Potential for crack fibafuse taped over corners will help


----------



## endo_alley (Nov 2, 2013)

embella plaster said:


> Ive used a fair bit of ezy jambs good product i have never installed only troweld i reccomend using fibafuse on the corners where horizontal meats vertical due to some hair line cracks more from people slamming heavy doors i think


Sounds good. We mesh tape all of our bead after it has been fastened. So I hope that will be enough.


----------



## gazman (Apr 29, 2011)

We did a complete house lot of them last year. Good product, I would recommend getting the carpenter to install the jambs, as they will be the ones hanging the doors. It will put the responsibility on them in case the door won't fit. I hit the top corners with a flap disc of my angle grinder before trowelling them up, if you just bevel them slightly it make the top stansitions smoother.


----------



## embella plaster (Sep 21, 2013)

gazman said:


> We did a complete house lot of them last year. Good product, I would recommend getting the carpenter to install the jambs, as they will be the ones hanging the doors. It will put the responsibility on them in case the door won't fit. I hit the top corners with a flap disc of my angle grinder before trowelling them up, if you just bevel them slightly it make the top stansitions smoother.

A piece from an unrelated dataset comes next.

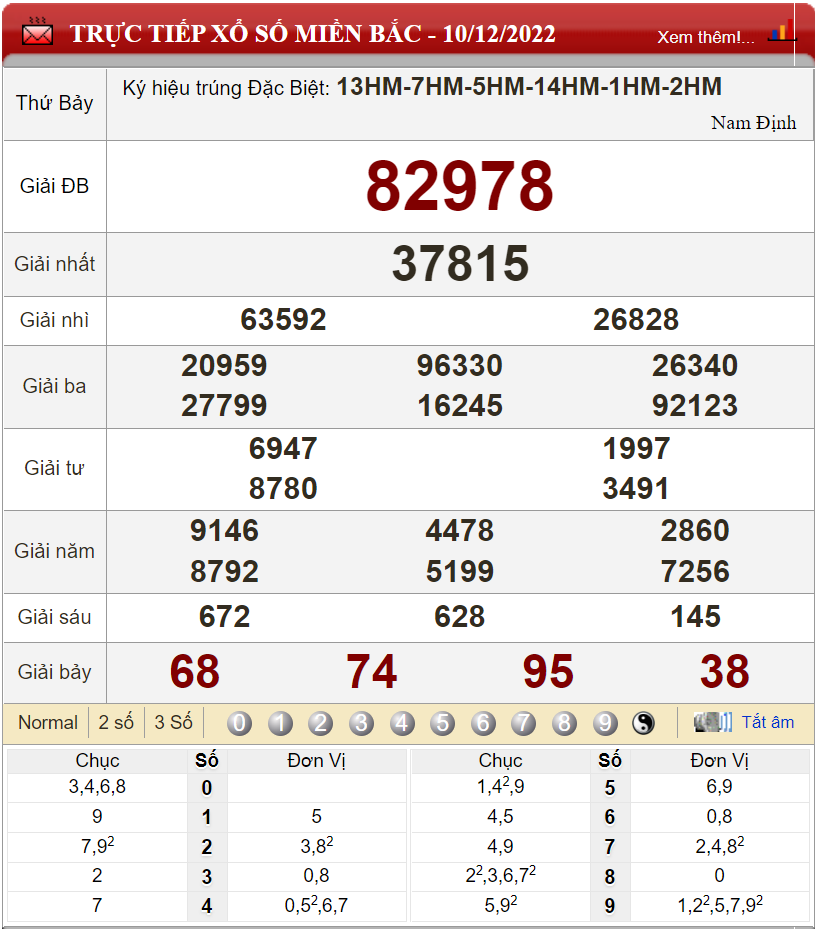This screenshot has height=929, width=818.
Task: Open the bar chart statistics icon
Action: [x=781, y=32]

Good point gazz occasionally the dont meet to well


----------



## keke (Mar 7, 2012)

gazman said:


> I would recommend getting the carpenter to install the jambs, as they will be the ones hanging the doors. It will put the responsibility on them in case the door won't fit.



I hope you don't make this recommendation after a bad experience


----------



## Aussiecontractor (Oct 6, 2014)

To be honest I'm not a huge fan of them compared to using gyp and xangle 


Sent from my iPad using Tapatalk


----------



## gazman (Apr 29, 2011)

keke said:


> I hope you don't make this recommendation after a bad experience


No bad experience Keke, it is just that other trades can be quick to point the finger. So it pays to cover ones butt.


----------



## Bazooka-Joe (Dec 31, 2010)

gazman said:


> No bad experience Keke, it is just that other trades can be quick to point the finger. So it pays to cover ones butt.


is there a Pun intended Mr. Gazman....


----------



## gazman (Apr 29, 2011)

No pun intended Mr Bazooka,, but it is not bad eh.


----------



## embella plaster (Sep 21, 2013)

Well i use fibafuse to cover ones butt......join


----------